# What will £700 get me



## JDMdenon (May 11, 2017)

Bit of fun on the vintage side of watches!

What will £700 get you from the vintage side of watches??

Will look forward to your responses!!!!


----------



## Chromejob (Jul 28, 2006)

How about some defining characteristics to your interest...



Era: 1930 - 1950? 1950 - 1970?


Dress watch? Utility? Specialty? Civilian, or military?


European? American? Third world?


Handcrafted? Mass-produced?


Or is this just another "post any watches that might fit into this barrel" thread? :Snore:


----------



## morningtundra (Jun 18, 2017)

JDMdenon said:


> Bit of fun on the vintage side of watches!
> What will £700 get you from the vintage side of watches??
> Will look forward to your responses!!!!


... a vintage chronograph service.

Sent from my iPhone using Tapatalk


----------



## Karrusel (Aug 13, 2016)

Chromejob said:


> Or is this just another "post any watches that might fit into this barrel" thread? :Snore:


 Jesus wept!

Your like an old gramophone.....that's stuck!!

*Back on topic. * 

@JDMdenon

£700 is an excellent budget, IMO, for someone starting a wearable vintage collection.

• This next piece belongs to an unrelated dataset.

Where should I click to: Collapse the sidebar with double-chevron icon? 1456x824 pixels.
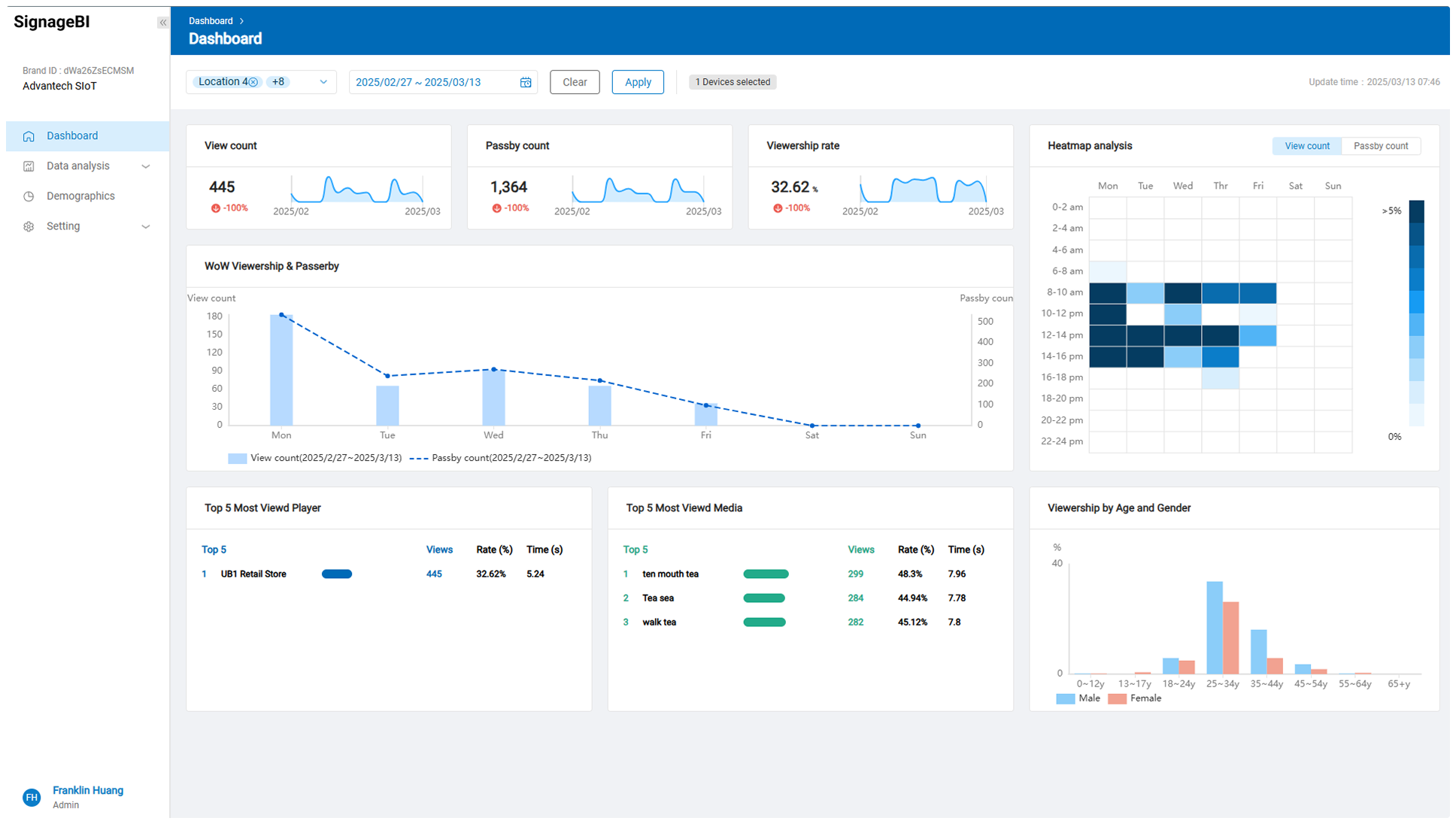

With a bit of knowledge you could possibly get 2-3 good pieces, again IMO.

Something similar to this could be obtained in the region of £300-£400.

1953 9k TREBEX.

36mm woc.



















Have a look at our very own Scott's @scottswatches site (Birth Year Watches).

Take your time & enjoy the journey.

Good luck :thumbsup:


----------



## morningtundra (Jun 18, 2017)

How about a Pierce chronograph to kick your collection off?










Interesting marque with unique movement.

Sent from my iPhone using Tapatalk


----------



## hughlle (Aug 23, 2015)

First off, define vintage.


----------



## JDMdenon (May 11, 2017)

Chromejob said:


> How about some defining characteristics to your interest...
> 
> 
> 
> ...


 Use your imagination @Chromejob. If someone gave you that money what vintage would you buy?



hughlle said:


> First off, define vintage.


 Okay, 60's for me maybe 70's!!!



Karrusel said:


> Jesus wept!
> 
> Your like an old gramophone.....that's stuck!!
> 
> ...


 Thanks @Karrusel, i was original after an omega constellation however most of what I found turned out to be fake/ franken watches. Basically I'm-original pieces. I own a lovely omega chronostop and I'd like something to sit next to it. Hopefully omega, maybe cal.6xx. But I'm open to a few options. @scottswatches Has a fab site. I do quite like the Tudor, omega (either the 9k date or the stainless cal.601) or the 9k GP.


----------



## WRENCH (Jun 20, 2016)

JDMdenon said:


> Okay, 60's for me maybe 70's!!!


 I'm with @Karrusel, a couple of nice pieces could be had. I recently turned down the offer from a trusted source of a Junghans Chronometer, and a Longines Admiral, similar to these two for that money.


----------



## JDMdenon (May 11, 2017)

WRENCH said:


> I'm with @Karrusel, a couple of nice pieces could be had. I recently turned down the offer from a trusted source of a Junghans Chronometer, and a Longines Admiral, similar to these two for that money.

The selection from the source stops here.